If a line in the entries below includes "from", pick it out and copy it.

==== Dataset records ====

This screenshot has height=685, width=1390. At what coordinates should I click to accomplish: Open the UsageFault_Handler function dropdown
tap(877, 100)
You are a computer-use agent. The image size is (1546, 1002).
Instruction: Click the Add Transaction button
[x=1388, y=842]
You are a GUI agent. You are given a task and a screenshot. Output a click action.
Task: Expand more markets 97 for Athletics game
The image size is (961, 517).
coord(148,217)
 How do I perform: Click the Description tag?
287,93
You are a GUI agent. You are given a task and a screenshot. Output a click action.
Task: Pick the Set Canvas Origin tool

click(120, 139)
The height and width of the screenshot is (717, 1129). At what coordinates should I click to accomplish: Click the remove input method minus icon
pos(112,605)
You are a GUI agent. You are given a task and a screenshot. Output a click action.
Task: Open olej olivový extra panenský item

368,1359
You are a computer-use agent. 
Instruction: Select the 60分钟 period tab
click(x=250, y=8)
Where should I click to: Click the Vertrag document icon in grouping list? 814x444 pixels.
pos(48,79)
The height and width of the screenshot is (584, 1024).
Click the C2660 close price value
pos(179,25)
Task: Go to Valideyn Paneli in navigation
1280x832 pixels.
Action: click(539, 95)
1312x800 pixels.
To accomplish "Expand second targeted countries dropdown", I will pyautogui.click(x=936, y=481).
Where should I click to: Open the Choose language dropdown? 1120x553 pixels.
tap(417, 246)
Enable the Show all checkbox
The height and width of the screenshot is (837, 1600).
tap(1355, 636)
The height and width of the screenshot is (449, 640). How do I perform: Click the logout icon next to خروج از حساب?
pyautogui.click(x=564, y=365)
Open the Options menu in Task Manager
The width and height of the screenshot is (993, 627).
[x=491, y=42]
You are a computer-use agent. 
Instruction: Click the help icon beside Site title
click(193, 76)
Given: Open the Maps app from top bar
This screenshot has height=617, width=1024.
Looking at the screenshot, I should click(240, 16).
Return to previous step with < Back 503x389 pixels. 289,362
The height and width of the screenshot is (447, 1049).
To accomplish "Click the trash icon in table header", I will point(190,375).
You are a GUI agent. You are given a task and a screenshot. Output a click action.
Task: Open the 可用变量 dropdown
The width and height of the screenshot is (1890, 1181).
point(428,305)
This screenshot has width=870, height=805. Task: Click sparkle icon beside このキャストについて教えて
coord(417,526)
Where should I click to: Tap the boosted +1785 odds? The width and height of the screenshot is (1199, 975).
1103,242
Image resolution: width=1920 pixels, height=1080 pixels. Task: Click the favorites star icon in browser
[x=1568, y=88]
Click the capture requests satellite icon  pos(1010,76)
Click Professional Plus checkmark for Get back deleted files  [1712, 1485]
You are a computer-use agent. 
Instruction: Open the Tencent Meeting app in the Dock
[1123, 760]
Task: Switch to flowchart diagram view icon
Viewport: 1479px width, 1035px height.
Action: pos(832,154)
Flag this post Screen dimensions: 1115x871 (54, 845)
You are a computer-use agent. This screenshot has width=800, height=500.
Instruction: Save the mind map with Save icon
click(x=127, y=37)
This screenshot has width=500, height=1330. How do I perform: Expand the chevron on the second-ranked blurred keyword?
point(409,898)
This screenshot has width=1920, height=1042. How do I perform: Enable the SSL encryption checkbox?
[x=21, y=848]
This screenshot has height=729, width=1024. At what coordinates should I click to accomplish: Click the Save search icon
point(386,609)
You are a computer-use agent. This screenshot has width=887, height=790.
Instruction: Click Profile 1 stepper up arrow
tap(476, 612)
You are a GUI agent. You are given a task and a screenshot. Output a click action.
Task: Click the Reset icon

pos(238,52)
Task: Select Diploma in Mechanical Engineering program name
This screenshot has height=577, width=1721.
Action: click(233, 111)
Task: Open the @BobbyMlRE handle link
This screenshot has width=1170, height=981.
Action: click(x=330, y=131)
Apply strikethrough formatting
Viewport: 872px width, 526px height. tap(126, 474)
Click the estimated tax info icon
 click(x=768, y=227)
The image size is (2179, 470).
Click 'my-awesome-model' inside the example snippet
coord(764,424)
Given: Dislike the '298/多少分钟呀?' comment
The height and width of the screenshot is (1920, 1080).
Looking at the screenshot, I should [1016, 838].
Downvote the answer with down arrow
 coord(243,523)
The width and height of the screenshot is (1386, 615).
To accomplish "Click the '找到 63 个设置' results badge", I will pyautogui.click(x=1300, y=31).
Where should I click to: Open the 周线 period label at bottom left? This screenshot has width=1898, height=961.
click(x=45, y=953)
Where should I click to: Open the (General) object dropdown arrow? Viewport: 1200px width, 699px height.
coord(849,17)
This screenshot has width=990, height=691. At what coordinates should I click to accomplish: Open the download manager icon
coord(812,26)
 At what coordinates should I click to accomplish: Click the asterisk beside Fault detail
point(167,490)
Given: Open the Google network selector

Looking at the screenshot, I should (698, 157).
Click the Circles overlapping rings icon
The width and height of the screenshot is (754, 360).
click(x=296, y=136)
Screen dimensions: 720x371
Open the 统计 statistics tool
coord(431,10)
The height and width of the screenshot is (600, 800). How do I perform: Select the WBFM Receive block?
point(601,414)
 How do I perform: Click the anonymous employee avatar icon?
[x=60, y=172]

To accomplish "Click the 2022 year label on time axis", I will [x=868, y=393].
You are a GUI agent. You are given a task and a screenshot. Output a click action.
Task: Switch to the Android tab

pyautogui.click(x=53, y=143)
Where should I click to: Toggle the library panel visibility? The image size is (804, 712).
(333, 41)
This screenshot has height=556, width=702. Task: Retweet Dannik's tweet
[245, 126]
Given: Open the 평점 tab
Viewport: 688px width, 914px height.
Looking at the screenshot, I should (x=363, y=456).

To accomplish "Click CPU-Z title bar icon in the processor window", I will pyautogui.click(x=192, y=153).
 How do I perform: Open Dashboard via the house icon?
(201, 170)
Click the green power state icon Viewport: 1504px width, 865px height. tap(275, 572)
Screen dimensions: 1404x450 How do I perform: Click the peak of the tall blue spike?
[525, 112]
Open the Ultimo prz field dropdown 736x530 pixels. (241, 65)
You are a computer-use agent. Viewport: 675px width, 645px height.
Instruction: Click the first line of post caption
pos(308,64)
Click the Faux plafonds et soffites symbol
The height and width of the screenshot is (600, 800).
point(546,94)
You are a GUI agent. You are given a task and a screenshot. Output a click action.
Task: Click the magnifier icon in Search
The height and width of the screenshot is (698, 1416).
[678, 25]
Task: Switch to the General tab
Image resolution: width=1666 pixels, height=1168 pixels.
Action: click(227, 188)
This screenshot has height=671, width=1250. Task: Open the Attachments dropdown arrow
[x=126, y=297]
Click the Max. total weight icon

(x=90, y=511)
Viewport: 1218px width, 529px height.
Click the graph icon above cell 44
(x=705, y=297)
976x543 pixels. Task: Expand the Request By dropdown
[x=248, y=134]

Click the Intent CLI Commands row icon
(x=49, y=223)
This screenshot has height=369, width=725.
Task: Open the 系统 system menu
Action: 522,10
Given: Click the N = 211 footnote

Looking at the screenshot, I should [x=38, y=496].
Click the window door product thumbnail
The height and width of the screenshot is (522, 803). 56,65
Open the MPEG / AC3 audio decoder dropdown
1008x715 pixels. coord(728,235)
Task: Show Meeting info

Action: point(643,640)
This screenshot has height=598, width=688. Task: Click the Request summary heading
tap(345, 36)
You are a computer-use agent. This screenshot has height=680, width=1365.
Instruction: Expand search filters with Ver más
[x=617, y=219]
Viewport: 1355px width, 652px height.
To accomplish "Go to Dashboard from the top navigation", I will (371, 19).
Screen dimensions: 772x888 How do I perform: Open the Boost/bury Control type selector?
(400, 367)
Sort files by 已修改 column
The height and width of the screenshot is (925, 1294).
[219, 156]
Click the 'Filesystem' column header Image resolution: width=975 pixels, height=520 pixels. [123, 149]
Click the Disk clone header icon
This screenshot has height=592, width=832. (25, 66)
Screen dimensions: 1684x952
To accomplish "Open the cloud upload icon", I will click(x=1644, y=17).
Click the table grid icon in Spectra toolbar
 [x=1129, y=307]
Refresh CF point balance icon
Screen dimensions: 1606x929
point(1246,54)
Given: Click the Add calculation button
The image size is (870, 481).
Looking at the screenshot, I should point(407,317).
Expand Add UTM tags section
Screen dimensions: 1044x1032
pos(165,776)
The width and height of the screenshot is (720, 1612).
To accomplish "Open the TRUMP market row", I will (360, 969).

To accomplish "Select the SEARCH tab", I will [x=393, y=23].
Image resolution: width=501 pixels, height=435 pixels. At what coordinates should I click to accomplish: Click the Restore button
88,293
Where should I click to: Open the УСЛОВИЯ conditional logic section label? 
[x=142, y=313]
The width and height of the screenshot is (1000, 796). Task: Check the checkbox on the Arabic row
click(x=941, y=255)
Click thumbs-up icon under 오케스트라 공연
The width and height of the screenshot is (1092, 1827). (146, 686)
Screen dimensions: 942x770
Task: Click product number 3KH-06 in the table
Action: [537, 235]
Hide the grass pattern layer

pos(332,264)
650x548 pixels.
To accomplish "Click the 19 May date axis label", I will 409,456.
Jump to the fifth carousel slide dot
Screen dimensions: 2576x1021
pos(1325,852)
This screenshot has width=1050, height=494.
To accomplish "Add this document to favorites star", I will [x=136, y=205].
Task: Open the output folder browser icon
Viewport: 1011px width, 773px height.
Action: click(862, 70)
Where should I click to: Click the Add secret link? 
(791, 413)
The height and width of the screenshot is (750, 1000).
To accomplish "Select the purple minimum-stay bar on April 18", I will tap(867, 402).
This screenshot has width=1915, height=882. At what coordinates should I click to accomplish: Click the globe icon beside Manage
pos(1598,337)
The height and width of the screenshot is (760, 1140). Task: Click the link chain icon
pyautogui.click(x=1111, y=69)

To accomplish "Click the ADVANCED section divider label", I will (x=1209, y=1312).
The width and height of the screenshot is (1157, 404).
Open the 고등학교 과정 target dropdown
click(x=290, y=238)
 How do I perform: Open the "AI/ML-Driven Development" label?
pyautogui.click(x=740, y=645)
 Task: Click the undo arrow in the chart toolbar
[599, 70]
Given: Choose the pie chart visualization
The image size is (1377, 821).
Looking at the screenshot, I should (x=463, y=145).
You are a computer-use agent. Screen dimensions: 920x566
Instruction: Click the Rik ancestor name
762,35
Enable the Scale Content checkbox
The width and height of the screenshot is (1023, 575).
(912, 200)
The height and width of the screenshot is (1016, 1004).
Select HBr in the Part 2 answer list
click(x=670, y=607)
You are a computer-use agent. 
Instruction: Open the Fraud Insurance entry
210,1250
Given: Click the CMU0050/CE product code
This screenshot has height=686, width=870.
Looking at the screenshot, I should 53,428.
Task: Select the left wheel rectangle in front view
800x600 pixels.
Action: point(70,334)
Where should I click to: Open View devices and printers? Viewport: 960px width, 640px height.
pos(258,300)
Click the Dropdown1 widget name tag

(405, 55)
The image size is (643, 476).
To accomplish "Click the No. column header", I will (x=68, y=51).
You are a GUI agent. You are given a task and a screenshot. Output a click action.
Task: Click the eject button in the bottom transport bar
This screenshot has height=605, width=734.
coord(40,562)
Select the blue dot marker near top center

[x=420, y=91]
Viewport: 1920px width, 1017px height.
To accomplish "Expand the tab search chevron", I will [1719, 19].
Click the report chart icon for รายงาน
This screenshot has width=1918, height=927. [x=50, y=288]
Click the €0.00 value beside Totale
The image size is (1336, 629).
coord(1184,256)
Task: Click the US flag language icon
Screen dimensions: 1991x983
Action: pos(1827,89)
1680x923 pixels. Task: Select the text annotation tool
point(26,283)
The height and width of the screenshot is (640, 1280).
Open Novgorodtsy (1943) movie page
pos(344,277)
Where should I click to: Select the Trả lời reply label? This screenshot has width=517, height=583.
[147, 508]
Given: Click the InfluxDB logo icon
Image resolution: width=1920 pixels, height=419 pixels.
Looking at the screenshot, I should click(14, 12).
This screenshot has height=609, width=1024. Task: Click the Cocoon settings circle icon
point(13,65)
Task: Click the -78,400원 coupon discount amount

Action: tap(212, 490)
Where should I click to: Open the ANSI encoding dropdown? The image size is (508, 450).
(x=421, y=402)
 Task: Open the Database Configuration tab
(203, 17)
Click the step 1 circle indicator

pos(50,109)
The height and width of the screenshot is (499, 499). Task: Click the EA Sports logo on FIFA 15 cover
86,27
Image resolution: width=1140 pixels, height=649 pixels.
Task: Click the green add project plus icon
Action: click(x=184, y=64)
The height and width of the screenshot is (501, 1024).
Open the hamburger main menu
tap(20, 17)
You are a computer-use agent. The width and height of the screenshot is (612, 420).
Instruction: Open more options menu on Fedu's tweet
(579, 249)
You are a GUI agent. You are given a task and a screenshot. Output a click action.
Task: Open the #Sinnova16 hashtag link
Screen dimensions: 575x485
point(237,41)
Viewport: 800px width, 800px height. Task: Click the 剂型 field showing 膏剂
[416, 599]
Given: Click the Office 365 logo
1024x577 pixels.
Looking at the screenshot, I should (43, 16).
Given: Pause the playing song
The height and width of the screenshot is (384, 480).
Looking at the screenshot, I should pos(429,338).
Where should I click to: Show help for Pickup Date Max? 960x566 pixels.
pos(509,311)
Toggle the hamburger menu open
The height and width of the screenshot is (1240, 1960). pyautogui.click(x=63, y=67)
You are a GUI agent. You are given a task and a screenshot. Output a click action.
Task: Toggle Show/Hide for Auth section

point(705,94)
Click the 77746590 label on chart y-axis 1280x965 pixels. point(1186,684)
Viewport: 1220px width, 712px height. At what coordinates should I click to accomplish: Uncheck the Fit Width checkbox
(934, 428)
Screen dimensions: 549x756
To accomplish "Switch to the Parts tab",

====

Task result.
Given: Open the Maps app from top bar
To accomplish "Go to Dashboard from the top navigation", I will (371, 19).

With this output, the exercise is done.